The original list impacts 2,200 students and 299 teachers and staff. The list of schools to close could get smaller, but Adams said he would not add new schools to the list.
The district has been closing buildings for three decades but has been unable to keep up with a persistently shrinking student population. SLPS educated more than 115,000 children 50 years ago. This school year, its K-12 population fell below 20,000.
The district still has an outsize footprint for the number of children it educates. Most of its 68 buildings are less than half full, and several schools have fewer than 200 students enrolled.
At the December meeting, school board members expressed frustration that community leaders were only then speaking up after the district started the conversation about possible closures more than a year earlier.
“Many of these schools have been on the (closure) list before. Nobody has come to save them any of the other times,” board President Dorothy Rohde Collins said.
Emily Hubbard has four children in the district, though none at possibly affected schools. Hubbard is an active parent in the district who started a petitionlast month to have city officials give more resources to neighborhood schools. It suggested the way to do that would be to close the two gifted magnet schools in south St. Louis, which, unlike most of SLPS schools, are majority white.
“I find it extremely frustrating,” she said about the 11th-hour outcry from officials. “It was almost hurtful to have them all come out when I was like, ‘We’ve been here the whole time.’”
Adams said he wanted to hear concrete proposals that would provide more resources or funding to a school in order to keep it open, such as a community organization providing counselors instead of the district.
The Dutchtown South Community Corporation has facilitated conversations around the future of Monroe Elementary and Carnahan High School.
“What we were hearing from community members was a real surprise that Monroe was on the list,” said Karisa Gilman-Hernandez from Dutchtown South.
Gilman-Hernandez said that the pandemic disrupted community conversations about the consolidation and that schools should be given a reprieve until education gets back to normal.
“Next school year I think is a key school year in ensuring kids that things can get better,” she said.
Dutchtown South has committed to assisting in recruiting students to Monroe, which currently has about 240 children in a building that can fit 385.
Since Monroe’s possible closure was announced, a charter middle school two blocks away, Kairos Academies, has announced it will expand to offer elementary grades and eventually be a K-12 school.
Adams has said that reducing overhead facilities costs in the district could allow it to hire more nurses, reading specialists, social workers, and offer more advanced courses, extracurriculars and paid internships.
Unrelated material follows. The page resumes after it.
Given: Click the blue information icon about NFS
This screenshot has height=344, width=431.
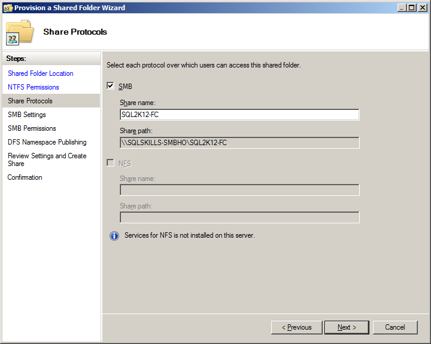Looking at the screenshot, I should (x=114, y=236).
He is also proposing creating a permanent K-12 virtual school.
“This is not a zero-sum game, but it is a matter of if I’m not able to (close) all of these schools, then I don’t have all the dollars to impact all of these other schools that we’re going to keep open,” Adams said. “So I think it’s a failure in some sense if I’m not able to do all of this.”
Correction: This story has been corrected to say that Emily Hubbard has four children in SLPS, not three.